As humans, the two interconnected things we can count on is that everything changes (breaks down is a more blunt way to say it, but I think “changes” encompasses good changes, too) and everyone dies. Life is figuring out how to respond to those two interconnected things, and in Sara Zarr’s 2020 young adult book, Goodbye from Nowhere, Kyle Baker is trying to do just that. He’s still in high school, thinks he’s in love, and assumes he has what is basically a normal family, both immediate and extended. Instead, he learns that everything changes, even the adults who he assumed had everything figured out, and himself.

The book opens with what feels like the typical rom-com type premise: Kyle bringing his girlfriend, Nadia, to Thanksgiving at the family farm, Nowhere, to meet his extended family who often gathers at the farm for holidays and any old reason. That goes well enough. Then, later, Kyle learns from his dad that his mother is seeing someone. The illusion Kyle has around his life immediately shatters, and with it, all good things in his life. After all, when things are crumbling around you, how dare you be happy (such a relatable feeling!). He ghosts Nadia, baseball, his friends, and of course, his mother. And he leans even more on his cousin, Emily, for support via text message and FaceTime, worrying constantly if he’s being too needy, if she’s mad at him, and if she’s only paying attention to him out of familial duty. Kyle’s inner thoughts are all inner thoughts (in different contexts) I’ve had at some point in my life, which is what made Zarr’s book such a fast, but probing read.

Worse still, Kyle volunteers at a baseball camp of sorts for younger kids, and he gets close to the kid of the man his mother is sleeping with. Awkward. But what Kyle eventually learns through this secret he’s learned from his dad, is that unlike the Baker men before him, he can have feelings and express those feelings to other people. Feelings are good and okay! And yes, he can be happy and enjoy things he used to (baseball, for example) without feeling shame. Yes, he lost his girlfriend because of his ghosting, but at least he has Emily, and speaking of, he can also enjoy his friendship to her without psychoanalyzing every response, or nonresponse, she gives.

What’s interesting about the Kyle and Emily relationship is that even though Emily bluntly states she’s not interested in dating boys or girls, I feel like it’s heavily teased throughout the book that Kyle and Emily have feelings for each other that extend beyond the familial and beyond best friend territory. It’s never acted upon, but it feels implied! Still, they were cute how they leaned on each other to navigate their respective new realities.

And Nowhere is going somewhere, which is to say, Kyle’s grandparents are selling the farm, so, that’s another thing Kyle is losing, a place that tethered him to his childhood memories and the “before time,” aka the time when he thought his family was happy.

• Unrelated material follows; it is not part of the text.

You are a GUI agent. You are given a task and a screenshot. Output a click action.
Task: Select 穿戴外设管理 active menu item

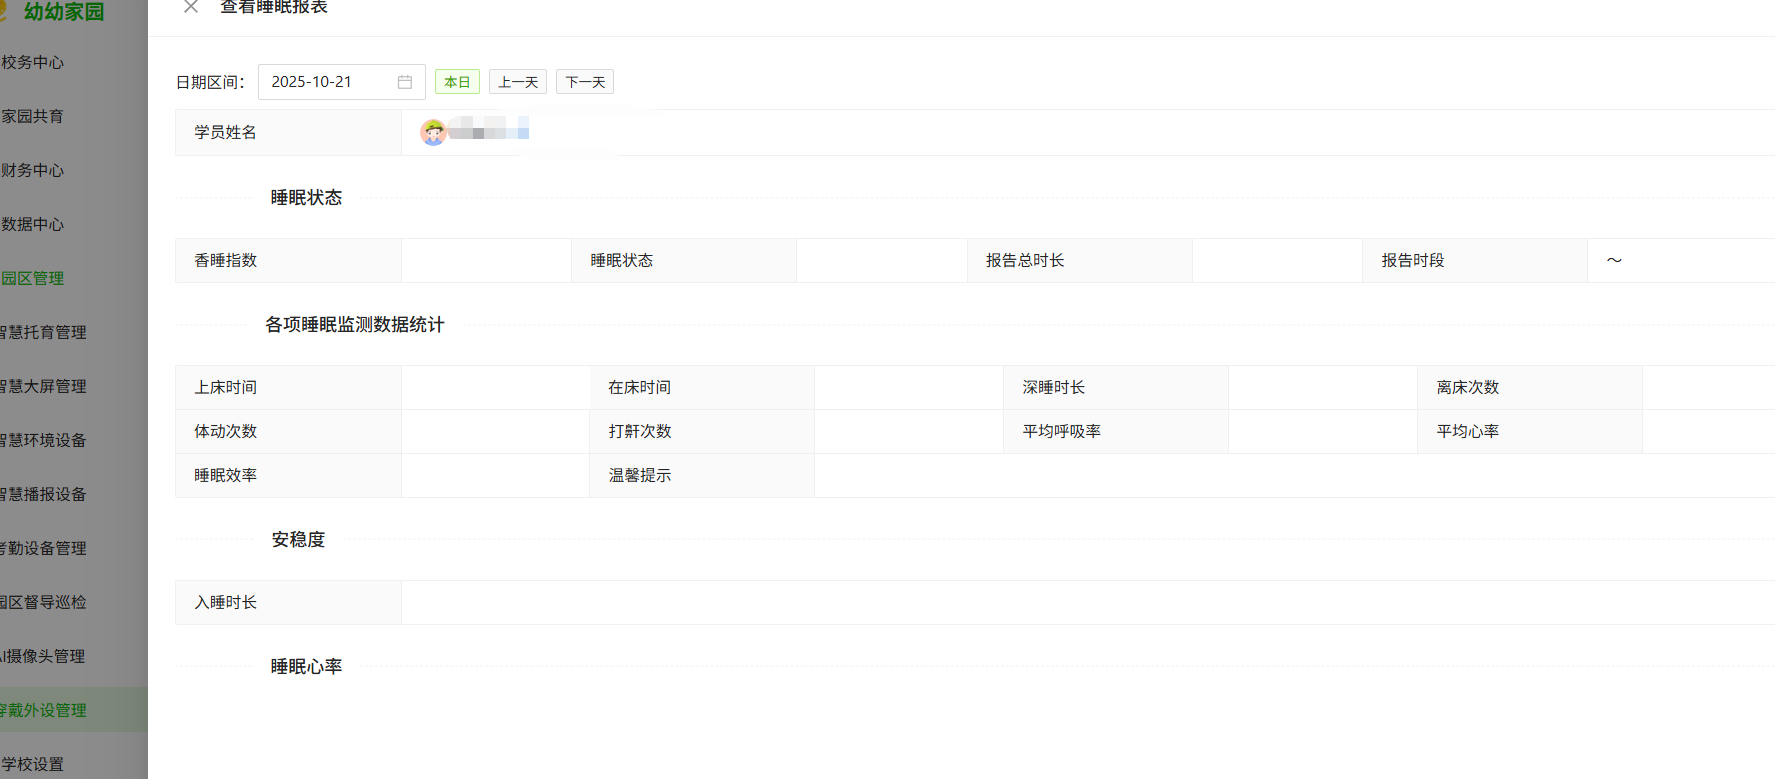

Zarr’s book was a nice addition to the coming-of-age genre where in this case, coming-of-age means seeing your parents and your family for who they really are rather than who you think they are. While it’s not always a pretty sight and sometimes you wish you could unsee the reality, that’s life, and Kyle learns to go along with it. If you like a younger, and relatable narrative voice, I think you’ll appreciate the Kyle character and Zarr’s book.